Çok zor bir karar aşaması yaşanıyor derken, ibre soykırımın devamından yana döndü. Sonuçlarını kestirmek çok zor zira savaşın bölgeselleşmesi, kesinlikle küreselleşmesine evrilir.
Atlantik’in İsrail ile bölgede kurduğu düzen birçok açıdan Ukrayna ve Pasifik’ te kurduğu düzenden daha fazla getirisi olan bir cephe ve bu cephede Atlantik’ e karşı duran direniş güçleri, Çin ve Rusya gibi güçlü değil.
Büyük resimdeki beş cepheye (Afrika, Güney Amerika, Pasifik, Ukrayna, Batı Asya) bakacak olursak; genel hedefi anlamında, tıpkı Filistin direnişinde olduğu gibi cephelerin/alanların birliği gibi bir durumun oluştuğunu söyleyebiliriz. Genel hedef, piramidin en tepesinde Atlantik’i durdurma/geriletme olduğundan dolayı cephelerden birinde yaşanan gelişme diğer tüm cephelere belli bir oranda yansıyor. İşte bu yansıma ve etkileşim/etkileyicilik oranı, kimi niteliksel unsurlar açısından Batı Asya’da daha güçlüdür. Yani Batı Asya cephesindeki bir gelişmenin diğer cephelere etkisi; diğer cephelerin etkileyiciliğinden daha fazladır. Bu da Batı Asya’ nın merkezi bir cephe olması konumundan kaynaklanmaktadır.
Bu durum, bu cephenin sadece enerji ve ticaret yolları, coğrafi konumu gibi stratejik kimi özelliklerinden dolayı değil; aynı zamanda seküler olmayan bir öğretiyi kuşanmış ve dünyaya küresel ve insani anlamda yeni bir paradigma sunuyor olmasından da kaynaklanmaktadır.

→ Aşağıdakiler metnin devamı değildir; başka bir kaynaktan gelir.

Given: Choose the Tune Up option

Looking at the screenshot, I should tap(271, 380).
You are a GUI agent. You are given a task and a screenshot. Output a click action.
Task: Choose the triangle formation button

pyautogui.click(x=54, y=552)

Dolayısıyla bu cephede Atlantik, sadece ekonomik ve stratejik kayıplar vermeyecek; küresel ve evrensel olarak, küresel hegemonyasına ve sömürüsüne alet ettiği ve evrensel dediği değerler sistemini de kaybetmiş olacak. Aynı şekilde karşı cepheler de bu yeni paradigmanın değerleriyle tanışma gibi bir kazanım da elde etmiş olacaklar. Yeni kurulacak dünyanın güçten ve zorbalıktan ziyade insani/fıtri değerler ve adalet üzerine kurulabilmesi, bu paradigmanın başarısıyla da ilgili olacak.

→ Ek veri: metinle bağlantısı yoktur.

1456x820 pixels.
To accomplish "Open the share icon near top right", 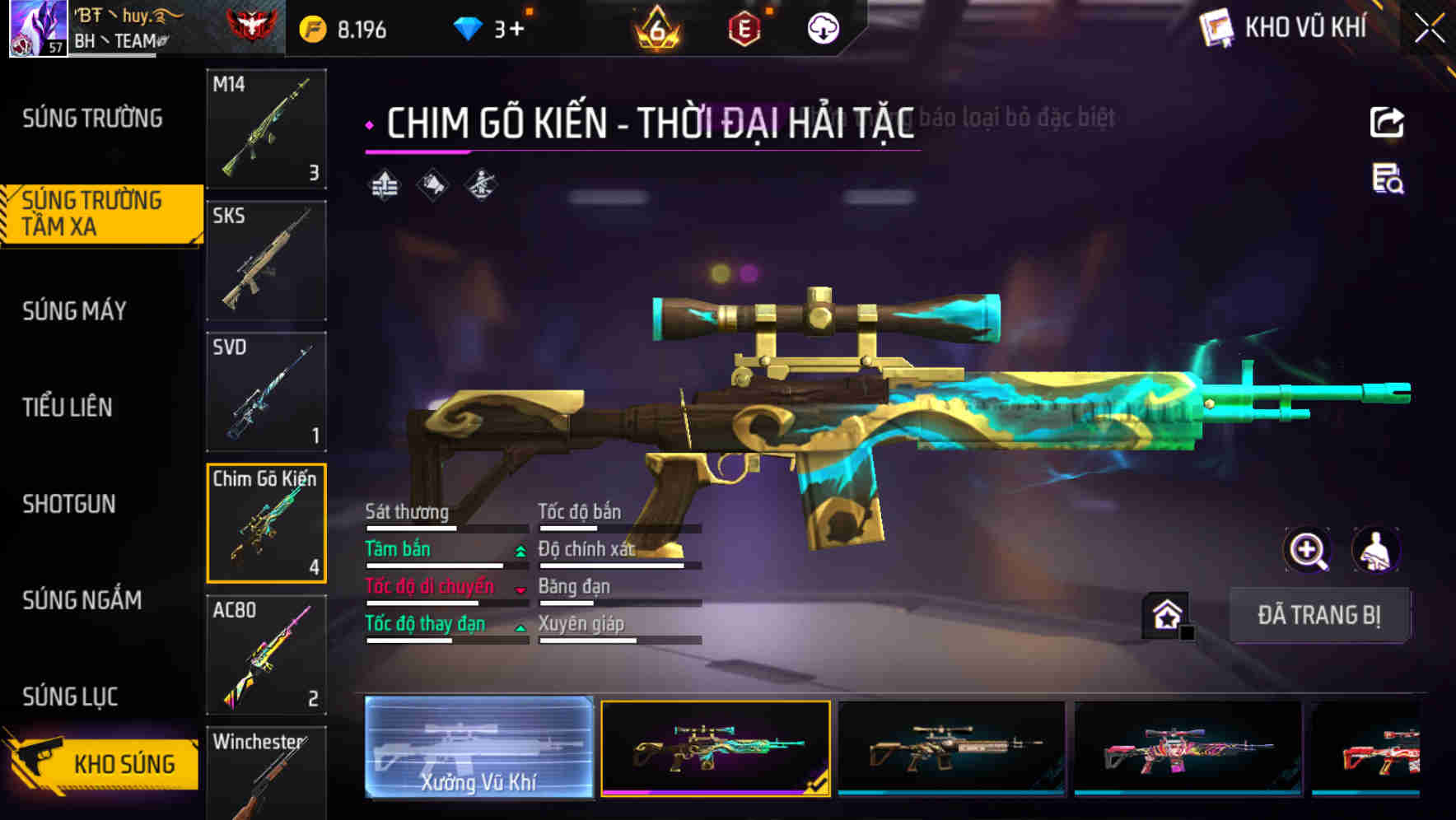I will pos(1387,122).
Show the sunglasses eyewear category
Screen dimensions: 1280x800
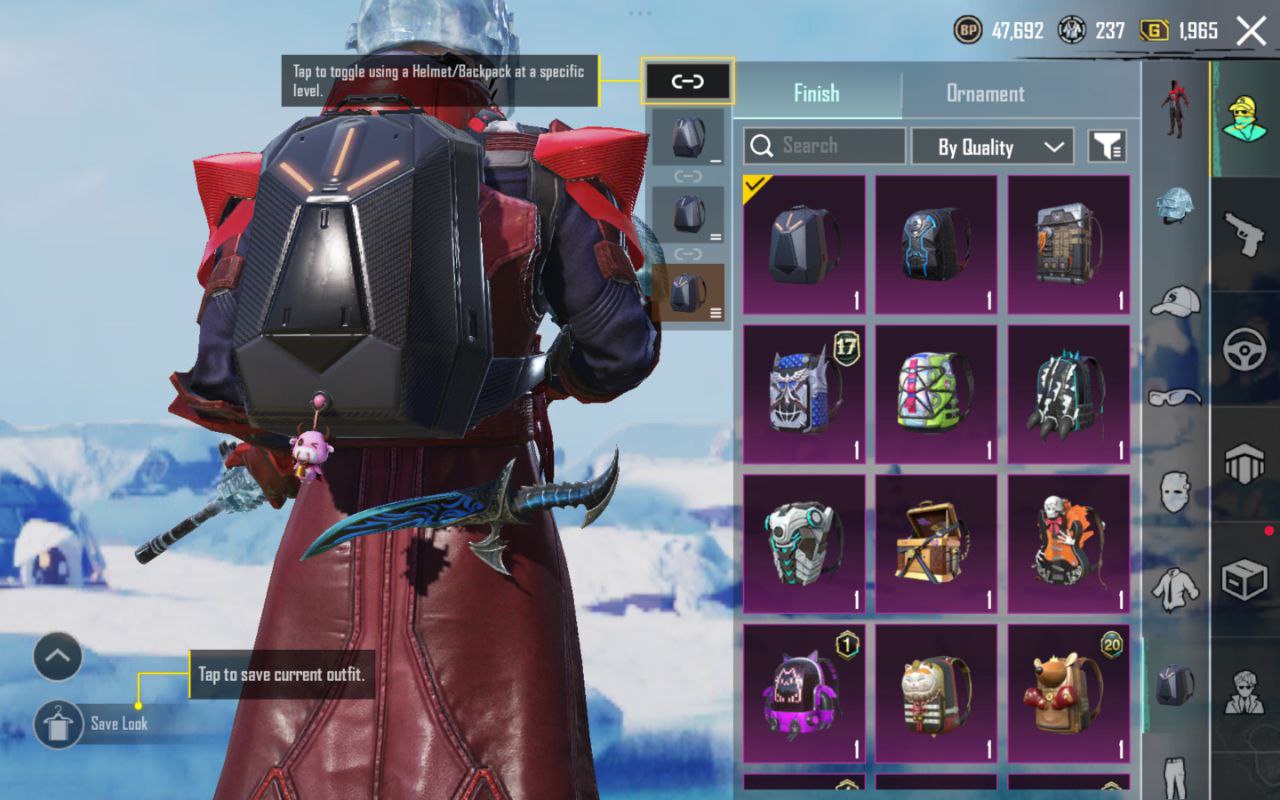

Şimdiden bunun bazı emarelerini görmekteyiz. İşte Filistin direnişinin, rehinelerine karşı davranışlarıyla, İsrail’ in IŞİDvari tavrının birbirine taban tabana zıt olmasının küresel çapta dikkat çekmesi ve merak uyandırması, konuşulması ve takdir edilmesi, gönüllerin fethi ile ilgili, insanın özüne dönmesine dair dönüşüme ve sahada tatbik edilerek beğeni toplaması, etkileri uzun süreli olacak bu büyük cephede kazanılmış bir zaferdir ve yeni paradigmanın ayak sesleridir.
İlk günlerde ‘terörist Hamas’, ‘Hamas eşittir IŞİD’ gibi manipülasyonlar, Kassam'ın rehineler konusunda gösterdiği prosedür, rehinelerin ve vicdanlı insanların gönlünde taht kurmasıyla paramparça oldu.

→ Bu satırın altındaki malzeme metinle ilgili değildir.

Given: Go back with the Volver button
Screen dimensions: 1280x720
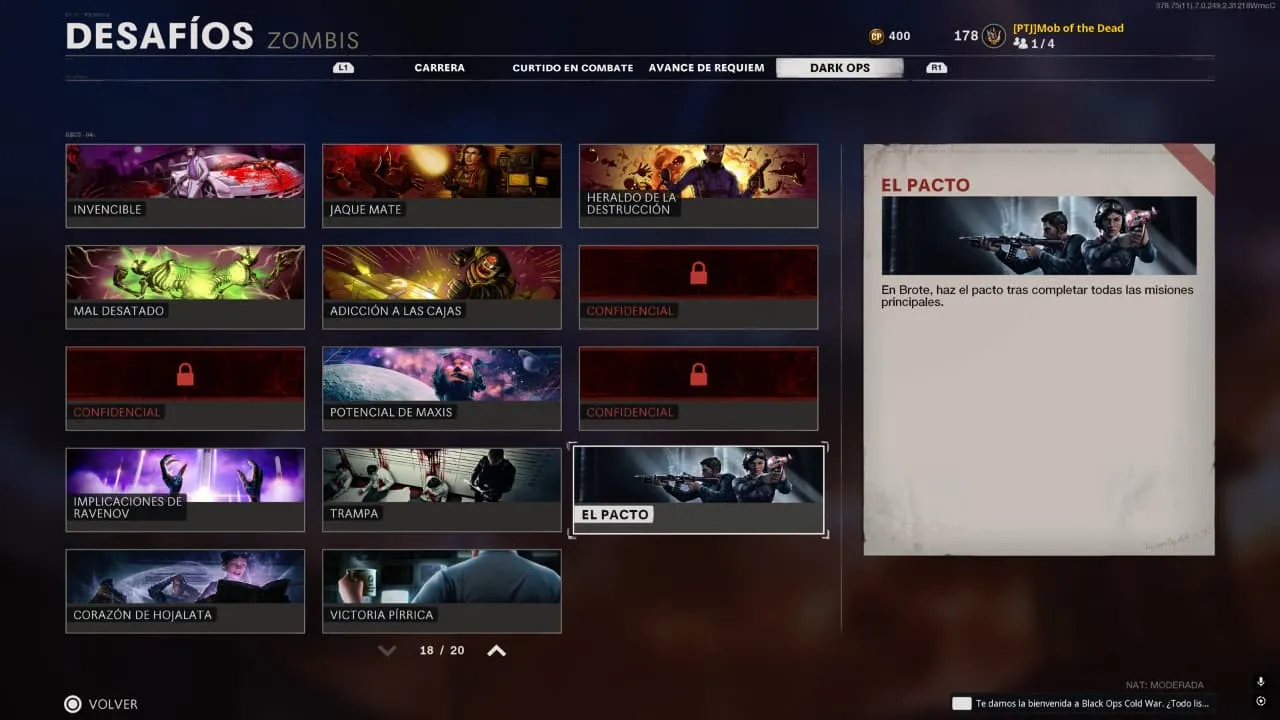Looking at the screenshot, I should [x=101, y=704].
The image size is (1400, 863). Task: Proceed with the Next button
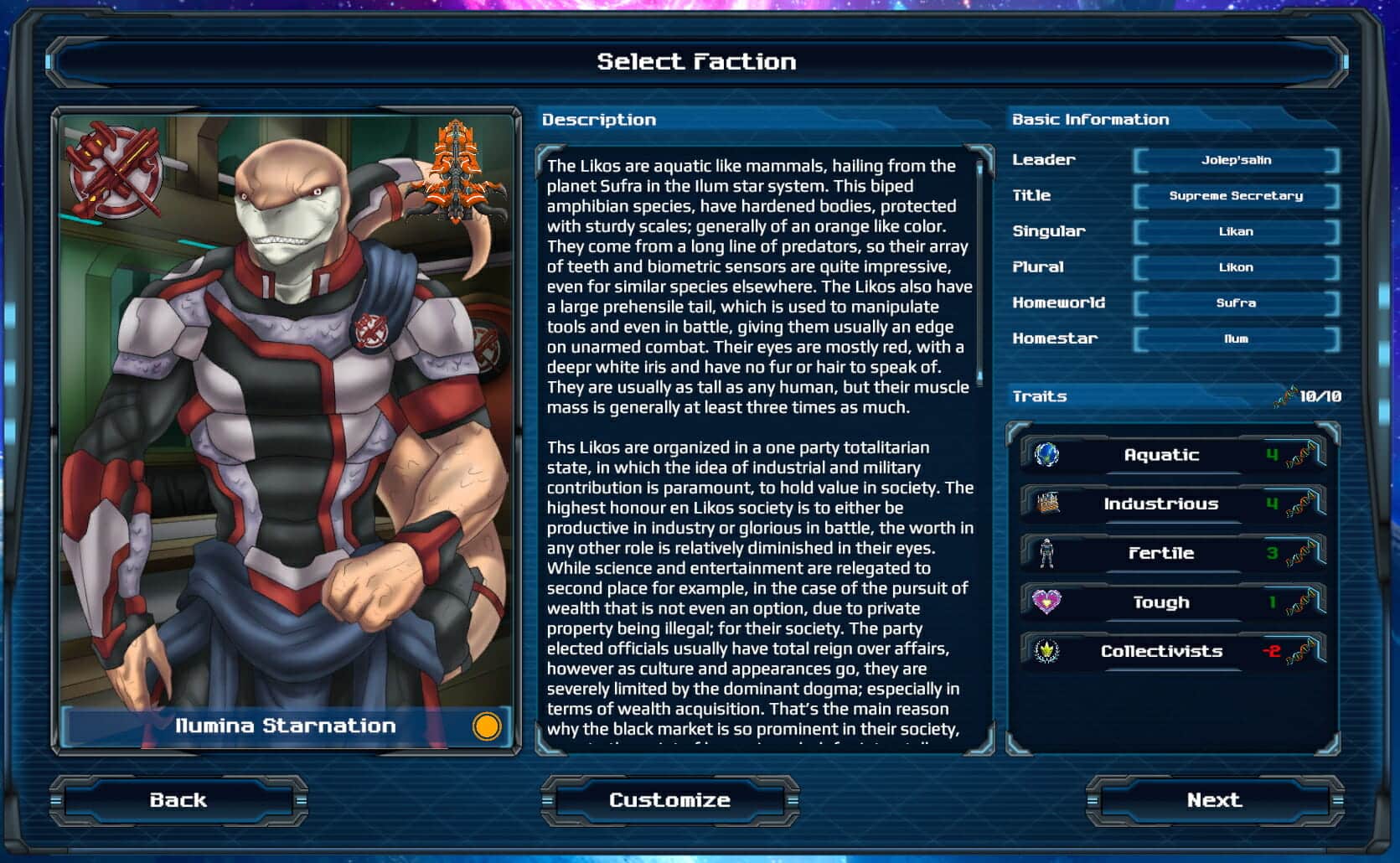[1214, 800]
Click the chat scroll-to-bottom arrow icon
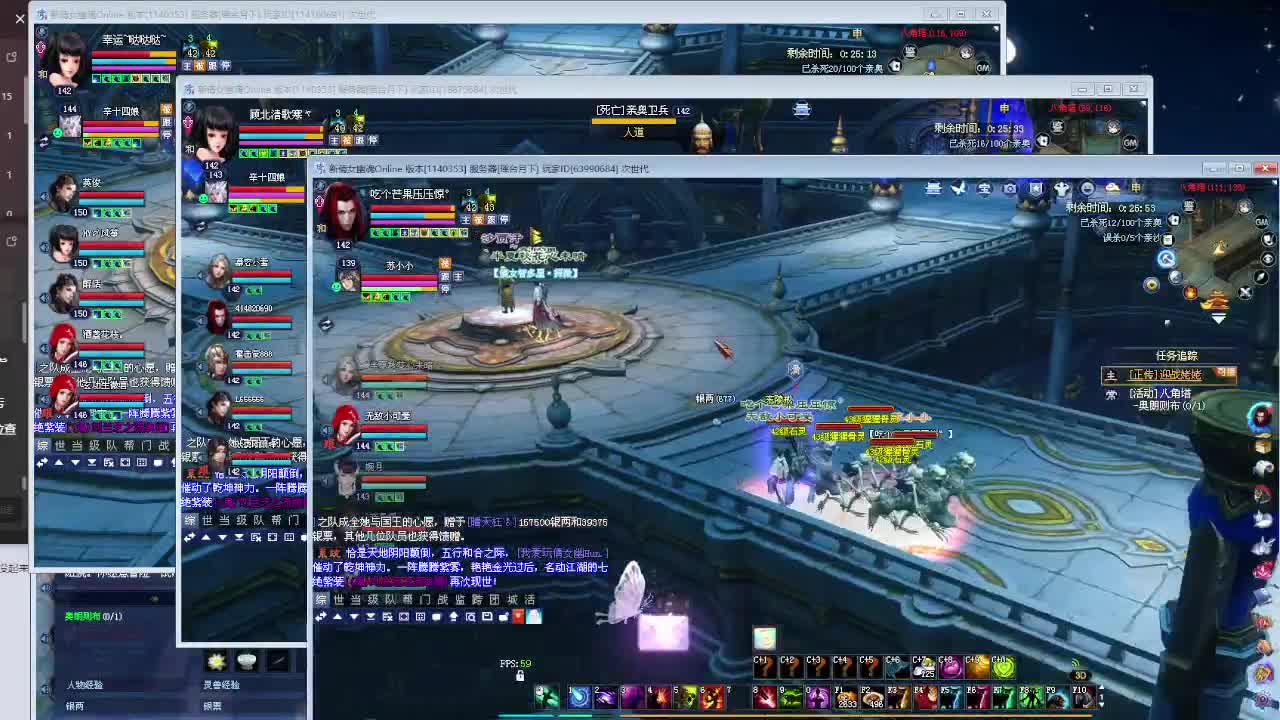Viewport: 1280px width, 720px height. [371, 617]
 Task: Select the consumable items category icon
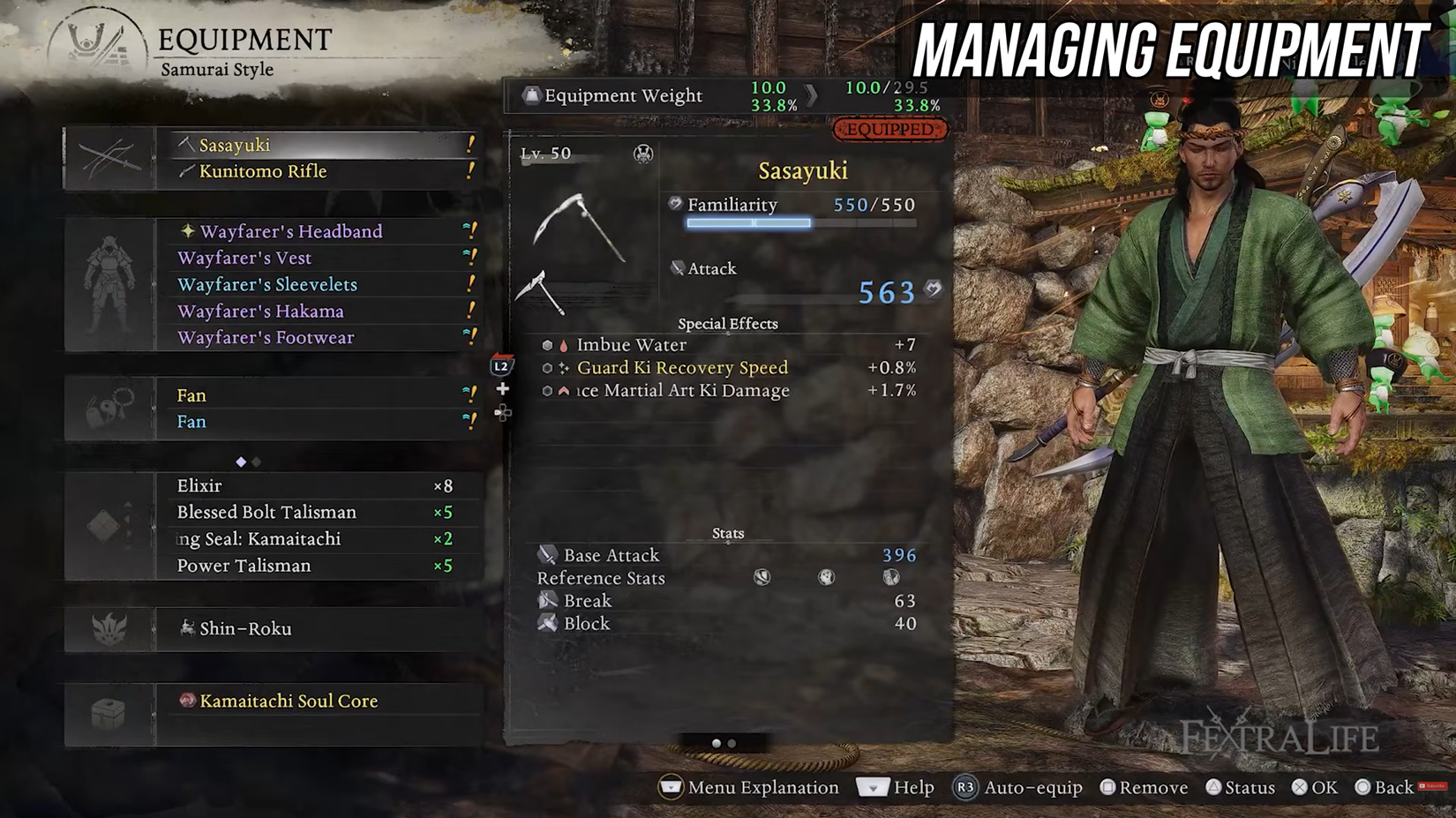108,525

Kurdukları ve kullandıkları terörist örgütlerden biri olan İŞİD'e en çok benzeyen ise İsrail teröristleri oldu.
Aynı zamanda İŞİD vb diğer örgütler eliyle yaptırdıkları nefrete neden olan eylemlerle İslamofobi politikaları gereği on yıllardır özenle küresel ölçekte oluşturmak istedikleri ‘bakın işte İslam bu, İslam terörist, müslümanlar terörist, Muhammed de teröristti’ gibi algılar da yerle bir oldu.
Bu açıdan, küresel muktedirlerin oluşturdukları bu yanlış algılara karşı da çok dikkatli davranılması değerli ve önemlidir. Küresel hegemonyaya karşı direnen bir avuç müslüman, hem devasa süper silahlara sahip olan düşmanla askeri alanda hem de İslam hakkında oluşturulmuş bu algılarla savaşmaktadırlar.
Sadece bu davranışlar değil, küresel gösterilerin devam etmesi de önemli ve değerli. Zira Atlantik, ateşkesi uzatma şeklinde zaman kazanma, hazırlık yapma, tepkileri ölçme ve her şeyden önemlisi, bir sonraki soykırıma başlayabilmesi için bu süre zarfında Gazze Çocuk Soykırımı’ nın sindirilmesini beklemeye meyilli görünmektedir.
Her sessizliğimizden ve her tepkisizliğimizden sorumlu olduğumuz bir imtihanla karşı karşıyayız.
Rabbim direnenlere, vicdanlılara, hürlere, zulme ve zorbalığa karşı duranlara zafer bahşetsin.